OpenCV Optimization - Stage I

OpenCV Optimization - Stage I

OpenCV

After some experience of previous software optimization practices, I decide to play with to a very popular computer vision library - OpenCV to see whether the optimization skills I learned before can make a little bit improvement to a real-world project.

Before Start

Fisrt of all, we need a brief introduction about OpenCV.

In general speaking, OpenCV (Open Source Computer Vision Library) is an open source computer vision and machine learning software library. It provides provides more than 2500 optimized algorithms. Users can easily uses these algorithms to implement cool things such as face detection, object detection, object classfication, 3D model extraction, and etc..

My OpenCV Experience

My OpenCV experience is gained from previous Video Classification Research. In this research project, we need to accomplish video classification with 2 approach. The baseline approach is to use machine learning method. SVM algorithm is mainly involved. The advanced approach is to use deep learning methods.

OpenCV is a key tool for this research project. We rely it to do feature extraction and model training. OpenCV helps us to extract feature data from thousands of videos and use these data to train the classification model.

About this project

In this project I will try to optimize OpenCV. I know it sounds crazy because OpenCV is a big and complex library which is contributed by a lot of experienced developers and CV experts. Althrough I have some experience about it before, my experience is all in application level. It means I only need to know how to use functions/algorithms I need, but never look deeply into its source code, understand the logic of functions/algorithms and how they are implemented.

For this project, my goal is not ambicious at all and I know I cannot handle that 😅.

So, I will focus on a very small part of OpenCV, for example, a specific math function and try to see whether I can optimize it with the optimization methods I learned before, for ideally, Aarch64 architecure.

Preparation

I use this contribution guidelines and Installation in Linux as reference of Installation !!!

First of all, We need to clone the OpenCV source code

you can simply use this command

$ git clone https://github.com/opencv/opencv.git

I know that theoritically, If I want to contribute to OpenCV and do some pull request for it, I need to fork it on github first. But at this stage, I just want to get its source code and look around. So I will ignore fork now and do it later.

Building OpenCV from source

Before we start to build, we need to create couple extra directories.

[wpan17@aarchie project]$ tree -L 1
.
├── build
├── install
├── opencv
└── test

This is my struct of the environemnt for OpenCV build and test.

build: where you want to put the generated Makefiles, project files as well the object files and output binaries and enter there.
install: for CMAKE_INSTALL_PREFIX, define where to install OpenCV, default is “/usr/local”
opencv: cloned source code
test: contain data and code for testing

The reason why we need to seperate build dir and source dir is that we do not want to mess up our source code.
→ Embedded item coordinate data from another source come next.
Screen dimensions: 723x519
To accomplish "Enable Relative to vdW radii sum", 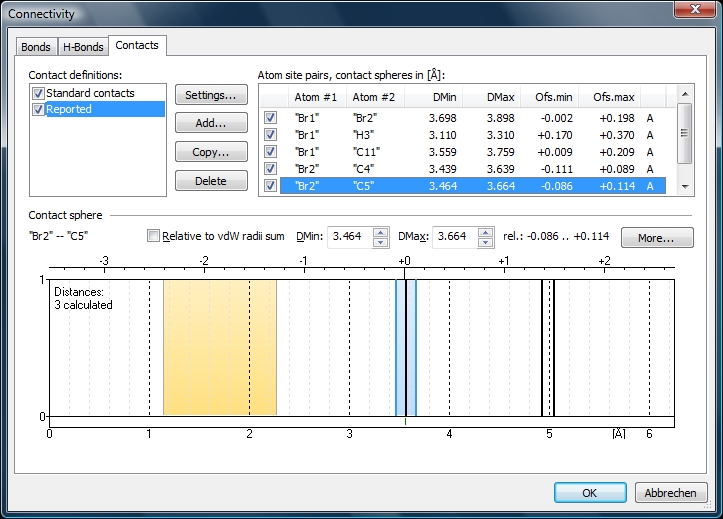I will coord(153,236).
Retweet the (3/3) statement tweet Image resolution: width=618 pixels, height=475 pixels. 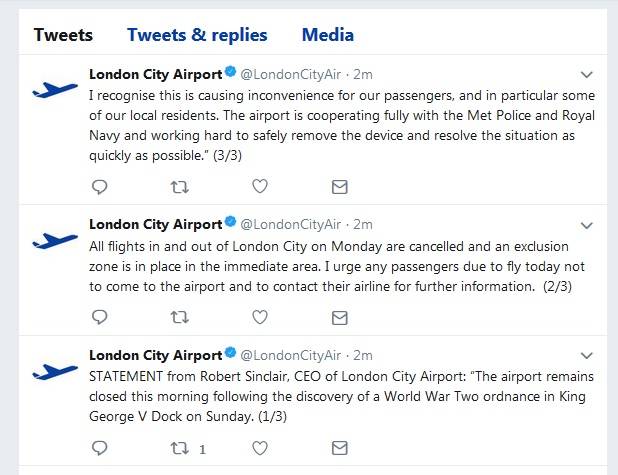[180, 187]
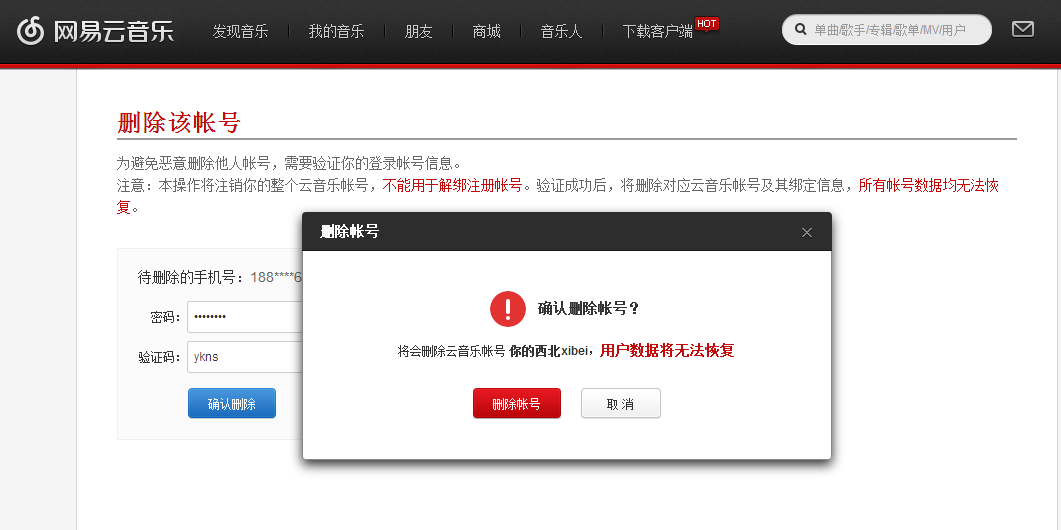Click the 取消 cancel button

[620, 403]
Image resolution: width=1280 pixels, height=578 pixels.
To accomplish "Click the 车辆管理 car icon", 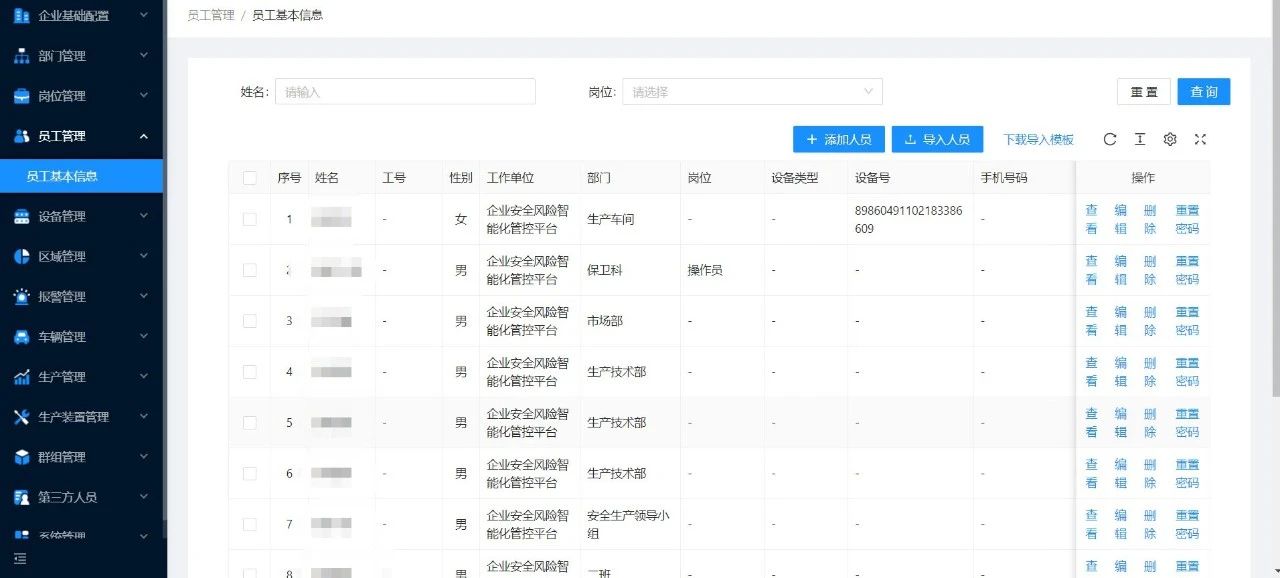I will pos(21,337).
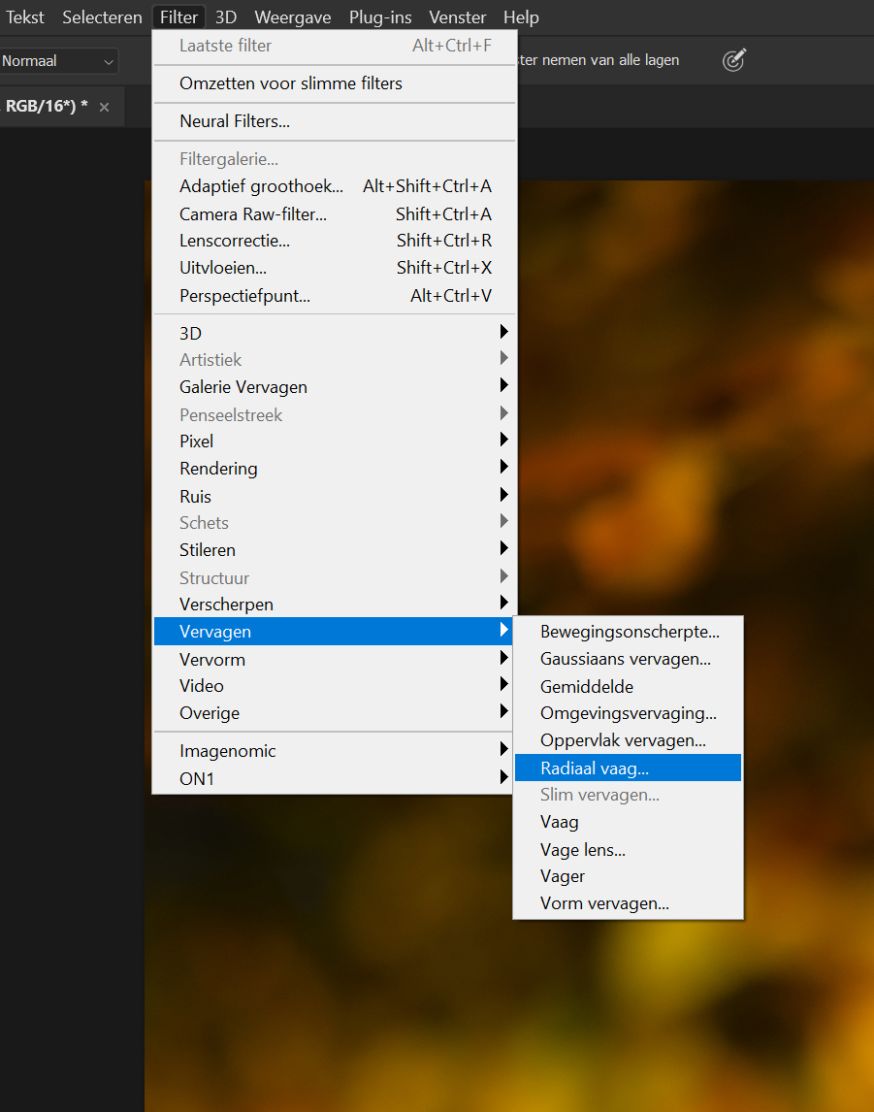The image size is (874, 1112).
Task: Select the RGB/16 document tab
Action: coord(46,107)

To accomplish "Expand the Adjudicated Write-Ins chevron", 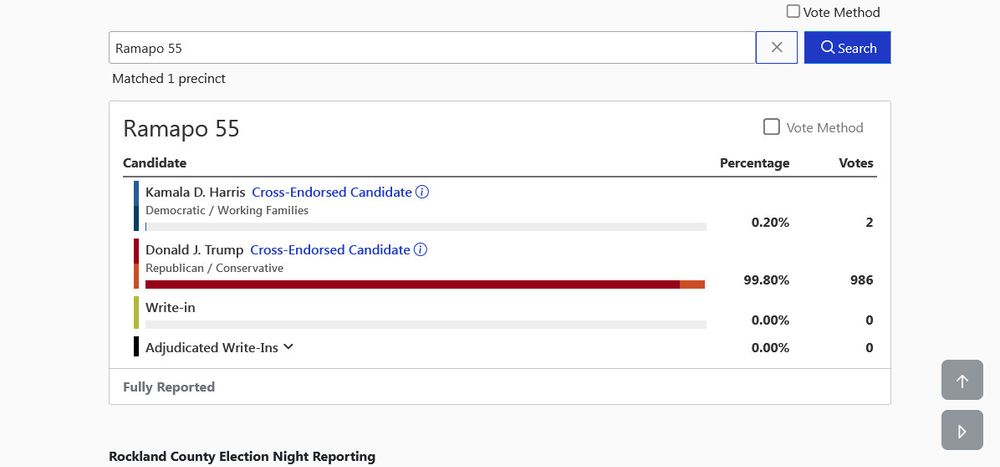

We need to keep our source code in a stable and isolated environemnt.

After this structure is set up, we can start to build OpenCV with following commends:

$ cd build
$ cmake CMAKE_INSTALL_PREFIX=../install -S ../opencv/ -B .
$ make -j8
$ export PATH=$PATH:/home/wpan17/project/build   //need to export the built opencv to search path 

Sometimes you might miss some required packages, make tool will complain about it and give you some hints. You can install the missing packages follow its error message.

Searching for opportunities

Now the building step is done, we can start to browse the source code and find if there is any change we can optimize.

It gonna take weeks for me to read all source code line-by-line, so here I am going to use a smarter way to search.

Because OpenCV uses a modular structure, which means that the package includes several shared or static libraries. I am going to focus on the modules directory because ot contains the source files of almost all opencv functions and algorithms.

Here I just use the following commands to search whether OpenCV developer write any arch specific code for various arch.

$ grep -rnw '.' -e '__x86_64__'
$ grep -rnw '.' -e '__aarch64__'

Some interesting things I found is that the in file “fast_math.hpp”, it checks conditions for x86_64 couple times but only one time for Aarch64. So, fast_math might have some potential to optimize for aarch64. So let’s take a closer look to fast_math!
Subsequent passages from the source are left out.